Sacramento, CA 95823
Critics are supposed to be dispassionate about their subjects. However, we all have our preferences. It cannot be helped. At times we simply have to keep our excitement (or disdain) in check and remain as focused as possible.
For me, this can be difficult when confronted with a big plate of chicken wings because, ladies and gentlemen, I will end you if you get between me and a plate of wings.
So, naturally, when I was informed that a new wing joint in south Sacramento called Fire Wings had opened, I immediately knocked down my fellow food critics and volunteered.
Wing-wise, what it comes down to is three things: the chicken, the flavors and the dips.
Here, chicken is offered bone-in and boneless. Both are moist and meaty. The puritans will love that the bone-in wings and drumettes have plenty of girth, while the boneless nuggets are gargantuan in size. (’Murica!)

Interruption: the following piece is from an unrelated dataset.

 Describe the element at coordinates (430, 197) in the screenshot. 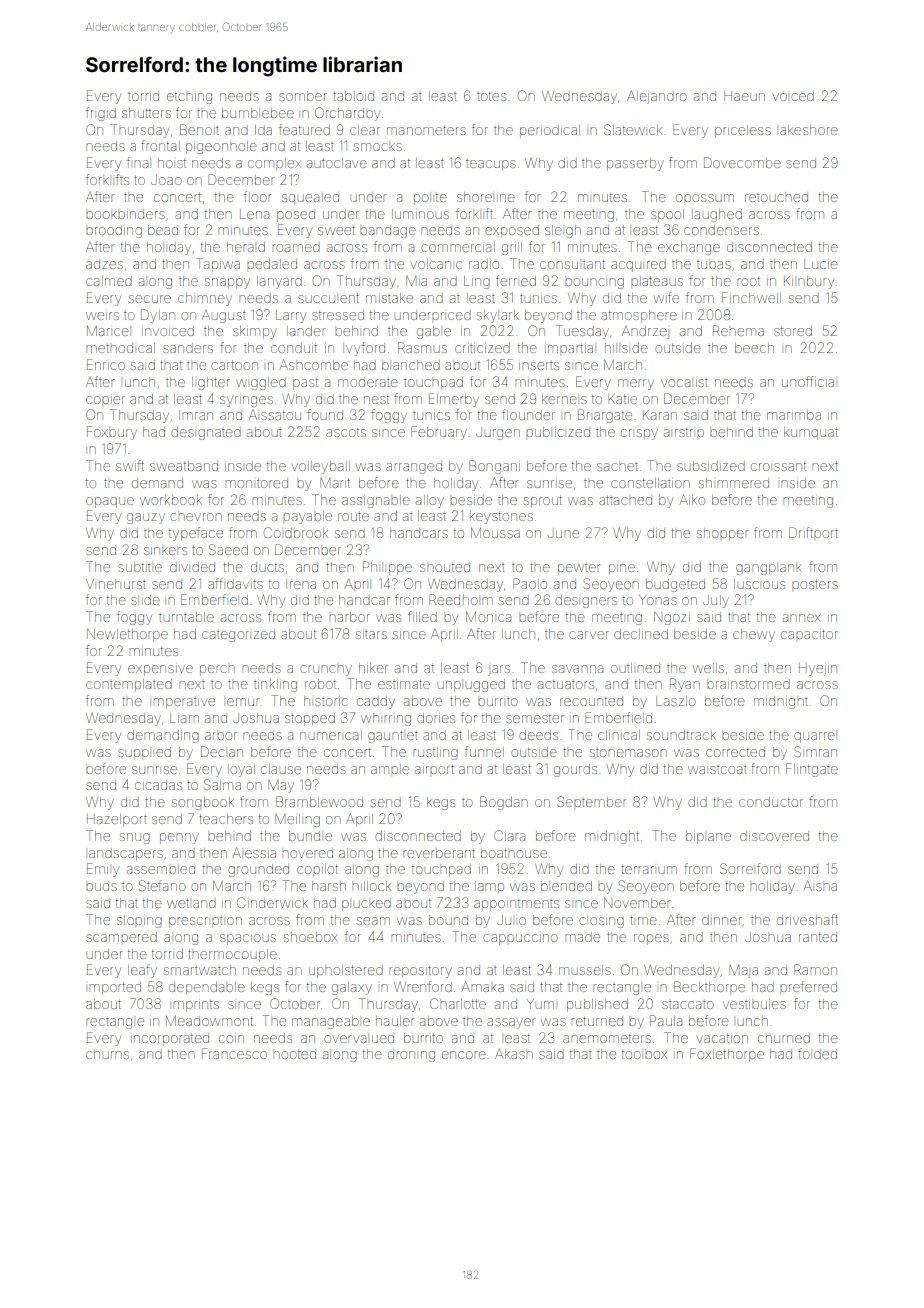

I see `polite` at that location.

To quote Jennifer 8. Lee in her famous TED Talk, “The Hunt for General Tso,” “It’s sweet, it’s fried, it’s chicken: Americans will love this.” She was talking about General Tso’s chicken, but the concept applies here in most of the flavors. Let’s break down a few:
Peking: I felt cheated by the name. These are simply wings glazed in candy red sweet-and-sour sauce.

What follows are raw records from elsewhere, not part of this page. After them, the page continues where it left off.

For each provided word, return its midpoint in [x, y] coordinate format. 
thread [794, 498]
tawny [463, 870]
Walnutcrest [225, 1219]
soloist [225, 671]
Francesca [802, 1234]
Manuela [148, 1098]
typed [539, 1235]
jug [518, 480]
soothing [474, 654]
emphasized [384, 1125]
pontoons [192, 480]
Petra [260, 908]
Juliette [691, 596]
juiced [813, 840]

Salt & Pepper Wings: Cocaine isn’t as addictive as these wings. Phenomenal.
Jamaican Jerk: I don’t think the owners know what jerk flavor is. No herbs or spices except for gobs of cinnamon, and the heat level is nonexistent. A heavy dredge of sugar made these wings taste like they came from the airport Cinnabon.
Malaysian Curry Rub: These taste like a yellow curry, but in chicken-wing form. Noms.

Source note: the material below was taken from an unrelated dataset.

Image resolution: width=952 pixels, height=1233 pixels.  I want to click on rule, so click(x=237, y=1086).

Thai Chili: #fishsauce #iwantyouinsideme
Cali Rub: This makes for a pathetic attempt at an actual barbecue rub. Add some chili powder, chipotle, thyme, paprika, cumin—hell, add some salt. Lose some sugar.
Peanut Butter: These are wings dipped in a Thai peanut sauce. Good for one wing, then you’ll feel heavy and sick. Still too much sugar.
Mango Habanero: I call bullshit on there being any of either ingredient actually present in that glaze. More sugar.
Meanwhile, the dips, frankly, are pedestrian. They’re tasty, don’t get me wrong, but you’ve tried honey mustard, ranch, blue cheese and barbecue sauces. They’re no different here than they are elsewhere.
A number of sides are available. The fries are fine enough and come out hot and crispy. The mac ’n’ cheese is uberprocessed, but still better than the stuff made by most restaurants in town. The coleslaw should be avoided because it’s dressed in a sauce that is 99 percent—you guessed it—sugar.
Cost here is flexible when it comes to the actual chicken, and ranges from six pieces and a dip from $8.99 to a 100-piece pack with eight dips, fries, two sides and veggies for $94.95. Plus, on Tuesdays, wings are 50 cents each.
Fire Wings is not revolutionary in the slightest. Still, for a good time and food that encourages eating with your hands, mountains of stained napkins and dining with only your best crew, it’s hard to go wrong. Just avoid the too, too-sweet flavors and dips and you’ll be happy.